Literatur

Dankbarkeiten (Delphine de Vigan)

Michka hat ihr Leben allein und unabhängig verbracht, bis ins Alter hinein. Jetzt aber fällt ihr der Alltag schwer, sie verliert nicht nur Dinge, sondern auch nach und nach den Zugriff auf ihre Erinnerungen und ihre Sprache. Gemeinsam mit ihrer Freundin Marie, einer jüngeren Frau, die als Kind und darüber hinaus stets Zuflucht bei Michka fand, entscheidet sie, in ein Altersheim umzuziehen. Hier lernt sie den Logopäden Jérôme kennen, der die alte Dame schnell ins Herz schließt und versucht Michka beim Erhalt ihres Wortschatzes zu helfen. Doch der Verlust von Sprache und Eigenständigkeit ist nicht das einzige, was Michka bedrückt. Seit Jahren sucht sie vergeblich nach zwei Menschen, die ihr als Kind während des Krieges das Leben retteten. So gerne würde sie den Unbekannten ihren Dank ausdrücken, doch wie, wenn sie nicht mal die Nachnamen kennt? Marie setzt erneut eine Suchanzeige auf, doch die Zeit wird knapp und Michkas Kräfte schwinden.
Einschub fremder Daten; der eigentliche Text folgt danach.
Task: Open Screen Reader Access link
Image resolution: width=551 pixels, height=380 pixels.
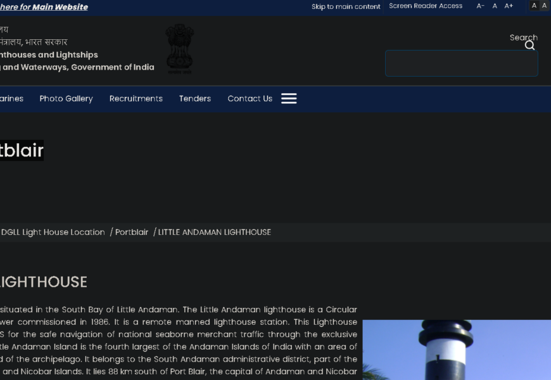Action: click(x=426, y=6)
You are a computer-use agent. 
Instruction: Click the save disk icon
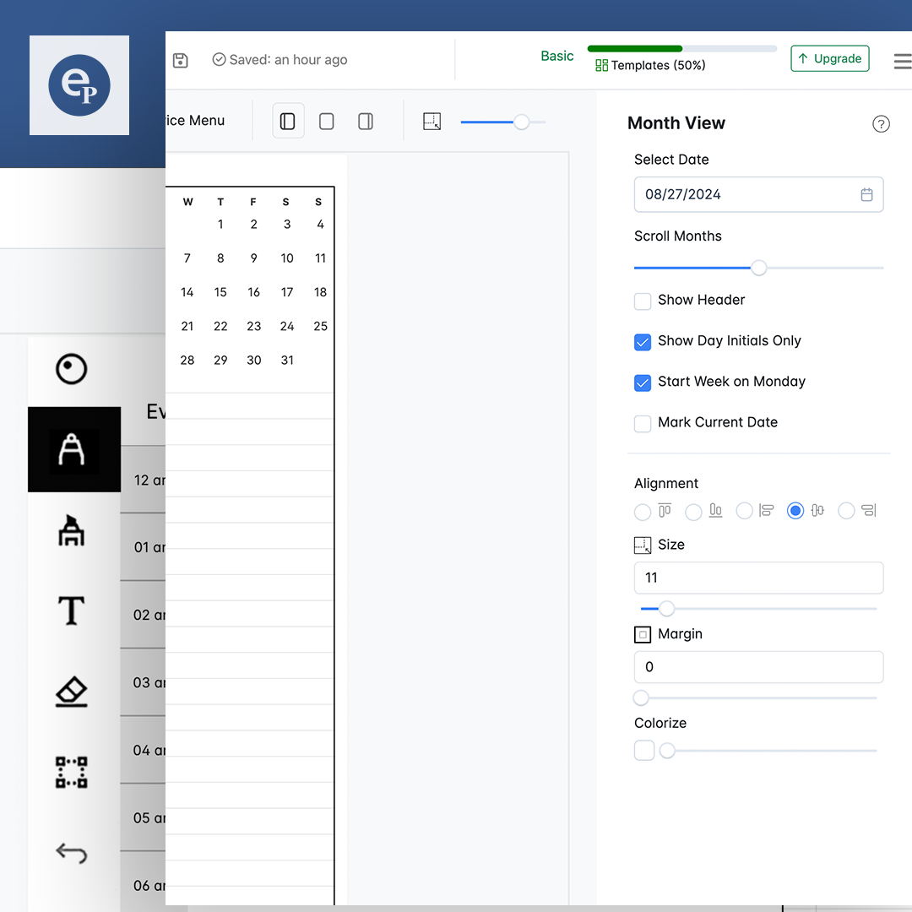pyautogui.click(x=180, y=60)
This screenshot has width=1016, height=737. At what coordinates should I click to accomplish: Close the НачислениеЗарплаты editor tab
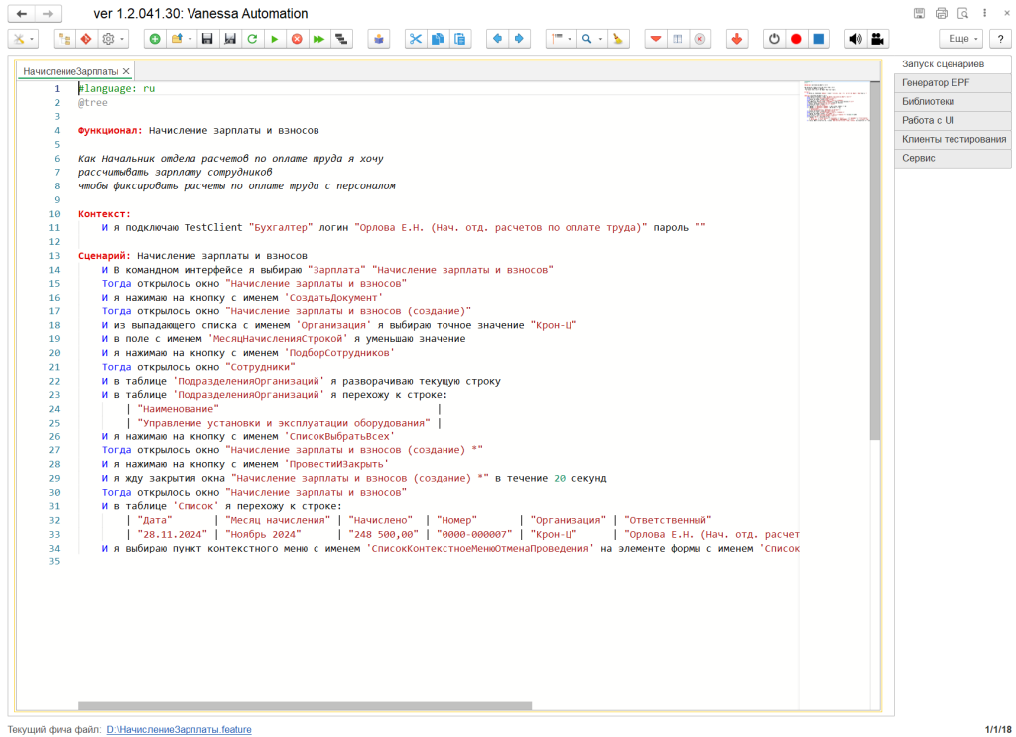(x=126, y=72)
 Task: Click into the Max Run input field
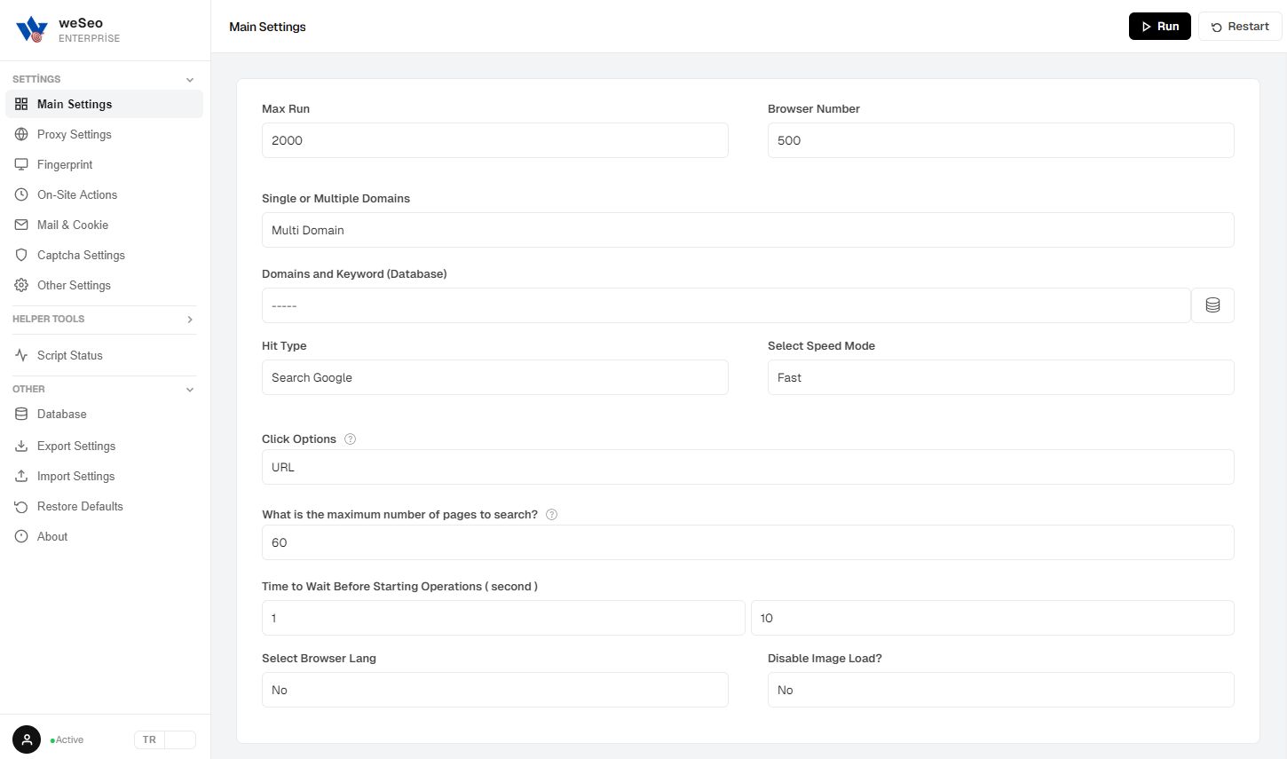pos(494,140)
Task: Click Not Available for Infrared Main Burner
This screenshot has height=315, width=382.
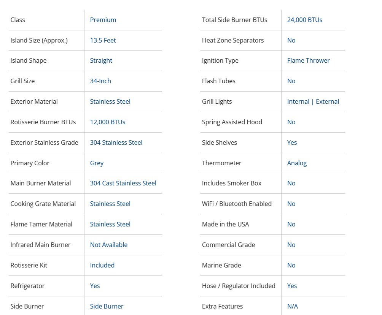Action: [x=108, y=245]
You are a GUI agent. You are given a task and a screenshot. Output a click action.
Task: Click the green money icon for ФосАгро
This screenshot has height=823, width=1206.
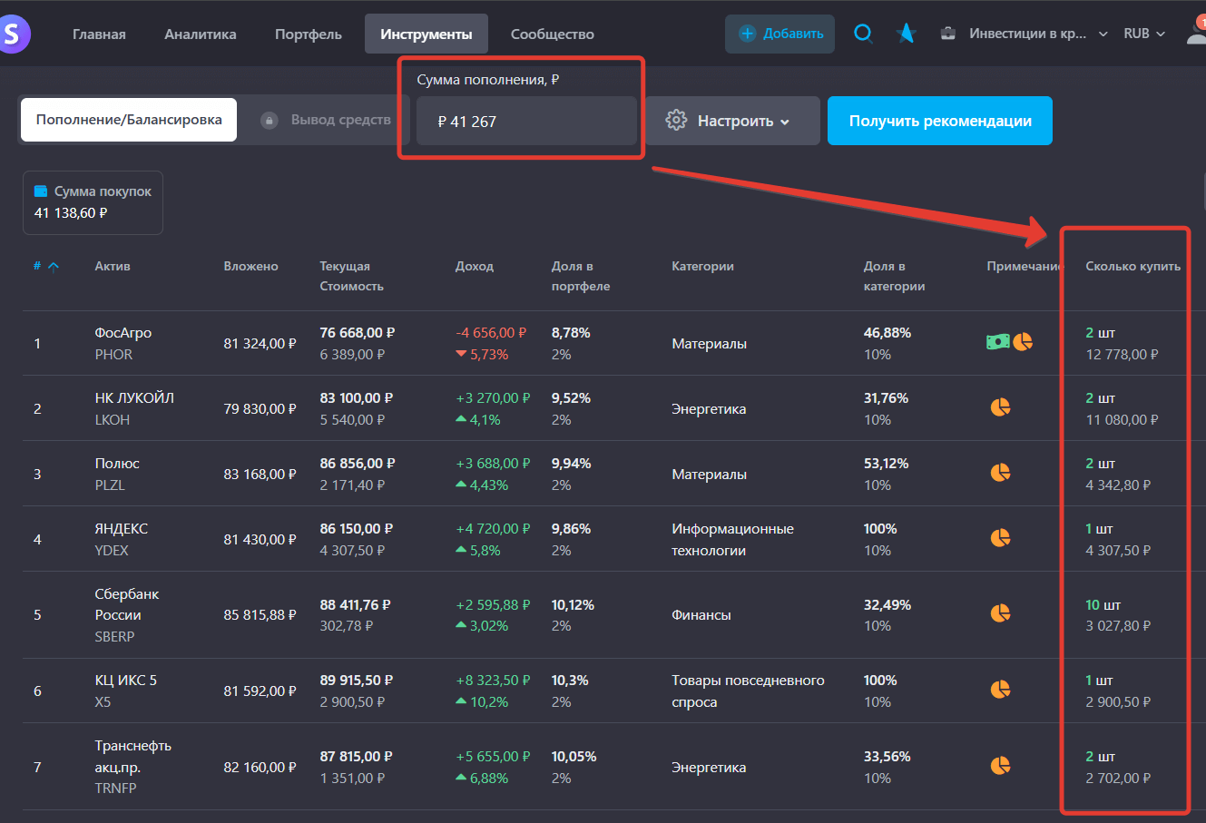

Dankbarkeiten war jetzt das vierte Buch, das ich von Delphine de Vigan gelesen habe. Auch, wenn mich die Geschichte um Michka, Marie und Jérôme berührt hat und ich de Vigans Schreibstil gewohnt treffend und intelligent fand, konnte der Roman für mich nicht ganz an Nach einer wahren Geschichte, Loyalitäten und Die Kinder sind Könige heranreichen. Die Geschichte wird abwechselnd aus der Perspektive von Marie und Jérôme geschildert, doch auch in Michkas Innenleben und ihre wiederkehrenden Albträume erhält man als Leser*in Einsicht. De Vigan beschreibt Michkas Sprachverlust mit sehr viel Mitgefühl, lässt ihre Ängste und Sorgen nachvollziehbar und greifbar werden. Auch Marie und Jérôme haben ihre eigenen Geschichten, auf die de Vigan aber nicht so sehr eingegangen ist. Das machte den Roman in meinen Augen etwas weniger komplex als erhofft. Auch fand ich manche Handlungsverläufe etwas vorhersehbar. Für mich hätte dieser Roman schlichtweg länger und vielschichtiger sein können. Gelesen habe ich die 160 Seiten trotzdem gerne, nicht falsch verstehen. Die genannten andere Bücher fand ich aber irgendwie cleverer und mitreißender.